Ошеломлённая Динни уставилась на дядю. Тот пояснил:
– И заказаны человеку, который считает, что копирует сибирские черепа, и притом не для Халлорсена. Вес черепов измерен совершенно точно сто пятьдесят фунтов, то есть примерно вес взрослого мужчины. Сколько весит Хьюберт?
– Около одиннадцати стонов.
– Правильно.
– Продолжайте, дядя.
– Раз уж я зашёл так далеко, изложу тебе мою гипотезу, а ты хочешь принимай её, хочешь – нет. Халлорсен с ящиком, набитым копиями, отправляется тем же пароходом, что и Хьюберт. В первом же порту, где будет остановка, скажем, в Испании или Португалии, он сходит на берег с ящиком, в котором спрятан Хьюберт.

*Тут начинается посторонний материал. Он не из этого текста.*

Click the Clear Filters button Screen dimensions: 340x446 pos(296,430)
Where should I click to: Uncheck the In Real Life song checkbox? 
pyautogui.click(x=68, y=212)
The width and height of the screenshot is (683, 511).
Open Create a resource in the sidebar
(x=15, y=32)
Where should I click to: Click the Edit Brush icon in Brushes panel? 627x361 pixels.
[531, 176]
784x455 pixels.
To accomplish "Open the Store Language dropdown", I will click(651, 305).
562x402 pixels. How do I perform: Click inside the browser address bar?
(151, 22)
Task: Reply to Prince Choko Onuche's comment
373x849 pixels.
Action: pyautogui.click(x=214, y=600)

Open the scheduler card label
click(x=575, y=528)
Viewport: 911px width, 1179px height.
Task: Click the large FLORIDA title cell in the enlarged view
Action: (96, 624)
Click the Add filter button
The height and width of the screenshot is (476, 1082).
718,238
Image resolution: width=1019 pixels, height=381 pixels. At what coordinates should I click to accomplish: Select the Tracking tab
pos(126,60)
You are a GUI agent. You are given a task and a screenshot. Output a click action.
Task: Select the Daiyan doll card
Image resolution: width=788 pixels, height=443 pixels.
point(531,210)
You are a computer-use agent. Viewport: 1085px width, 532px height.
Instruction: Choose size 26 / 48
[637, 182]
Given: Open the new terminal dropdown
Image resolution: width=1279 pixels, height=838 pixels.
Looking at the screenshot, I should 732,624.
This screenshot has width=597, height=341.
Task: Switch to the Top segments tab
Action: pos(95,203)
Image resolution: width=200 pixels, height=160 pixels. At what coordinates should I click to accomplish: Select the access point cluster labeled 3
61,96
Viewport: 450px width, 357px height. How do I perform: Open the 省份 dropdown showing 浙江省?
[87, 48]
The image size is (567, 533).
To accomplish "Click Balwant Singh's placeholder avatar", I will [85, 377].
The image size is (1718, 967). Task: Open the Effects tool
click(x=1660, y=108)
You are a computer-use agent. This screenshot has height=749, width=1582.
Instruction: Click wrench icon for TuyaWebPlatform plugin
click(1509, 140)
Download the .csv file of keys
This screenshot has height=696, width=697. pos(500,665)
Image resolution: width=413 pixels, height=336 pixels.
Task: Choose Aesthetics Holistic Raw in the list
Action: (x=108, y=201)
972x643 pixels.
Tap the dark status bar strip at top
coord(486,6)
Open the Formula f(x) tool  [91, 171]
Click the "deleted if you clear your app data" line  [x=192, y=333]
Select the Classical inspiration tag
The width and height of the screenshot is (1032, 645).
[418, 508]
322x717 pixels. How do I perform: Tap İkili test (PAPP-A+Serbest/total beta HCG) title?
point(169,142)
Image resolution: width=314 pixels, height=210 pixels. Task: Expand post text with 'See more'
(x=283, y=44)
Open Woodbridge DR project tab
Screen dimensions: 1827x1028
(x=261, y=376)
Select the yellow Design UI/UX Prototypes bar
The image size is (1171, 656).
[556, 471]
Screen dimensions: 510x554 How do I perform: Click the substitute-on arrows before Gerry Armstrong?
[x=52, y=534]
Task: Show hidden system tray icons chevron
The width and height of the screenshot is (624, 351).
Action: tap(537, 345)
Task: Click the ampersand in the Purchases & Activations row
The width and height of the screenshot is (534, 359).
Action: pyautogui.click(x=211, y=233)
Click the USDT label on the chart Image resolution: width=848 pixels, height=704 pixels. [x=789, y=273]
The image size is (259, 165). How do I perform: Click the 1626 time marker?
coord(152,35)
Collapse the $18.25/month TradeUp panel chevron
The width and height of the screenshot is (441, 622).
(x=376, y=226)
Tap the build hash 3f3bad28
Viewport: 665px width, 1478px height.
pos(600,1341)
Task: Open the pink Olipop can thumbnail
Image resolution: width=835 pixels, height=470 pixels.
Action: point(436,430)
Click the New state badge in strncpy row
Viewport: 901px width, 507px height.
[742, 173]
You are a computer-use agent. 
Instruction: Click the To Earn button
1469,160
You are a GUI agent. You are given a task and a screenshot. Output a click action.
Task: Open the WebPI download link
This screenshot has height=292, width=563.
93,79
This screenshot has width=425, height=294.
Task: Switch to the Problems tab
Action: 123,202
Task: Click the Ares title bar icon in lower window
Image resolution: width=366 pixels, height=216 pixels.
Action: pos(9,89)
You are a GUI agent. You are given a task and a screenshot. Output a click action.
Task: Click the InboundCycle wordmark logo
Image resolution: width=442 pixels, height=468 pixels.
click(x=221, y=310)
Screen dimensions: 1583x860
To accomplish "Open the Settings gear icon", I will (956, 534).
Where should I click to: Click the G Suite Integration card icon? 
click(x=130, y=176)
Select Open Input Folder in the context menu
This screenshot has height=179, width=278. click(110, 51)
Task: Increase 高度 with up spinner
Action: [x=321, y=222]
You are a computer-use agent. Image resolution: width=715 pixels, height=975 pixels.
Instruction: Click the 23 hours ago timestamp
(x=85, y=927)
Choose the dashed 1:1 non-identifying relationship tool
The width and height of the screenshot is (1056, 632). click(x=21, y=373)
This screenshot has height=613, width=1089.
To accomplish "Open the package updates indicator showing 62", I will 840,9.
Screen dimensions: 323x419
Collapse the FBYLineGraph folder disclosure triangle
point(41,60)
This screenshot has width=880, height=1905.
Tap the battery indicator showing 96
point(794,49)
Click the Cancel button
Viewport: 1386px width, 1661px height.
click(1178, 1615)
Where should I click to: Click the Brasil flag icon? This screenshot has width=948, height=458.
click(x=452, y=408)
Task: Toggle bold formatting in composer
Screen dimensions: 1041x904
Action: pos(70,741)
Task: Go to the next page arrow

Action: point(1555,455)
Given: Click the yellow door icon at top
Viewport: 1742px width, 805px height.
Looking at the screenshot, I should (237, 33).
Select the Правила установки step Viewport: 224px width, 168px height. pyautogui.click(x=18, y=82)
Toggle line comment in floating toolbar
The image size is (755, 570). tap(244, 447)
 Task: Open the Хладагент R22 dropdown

Предварительно он ухитряется вытащить и выбросить за борт все копии. Настоящие кости уже дожидаются его в порту. Он наполняет ими ящик, а Хьюберт удирает на самолёте. Вот тут в игру входят Ален и Джин. Они улетают – видимо, в Турцию, судя по тому, что тебе понадобилось. Перед твоим приходом я как раз обдумывал – куда. Если власти начнут приставать, Халлорсен выкладывает подлинники черепов, а исчезновение Хьюберта будет объяснено прыжком за борт – копии-то падали с плеском! – или просто останется загадкой. По-моему, довольно рискованная затея.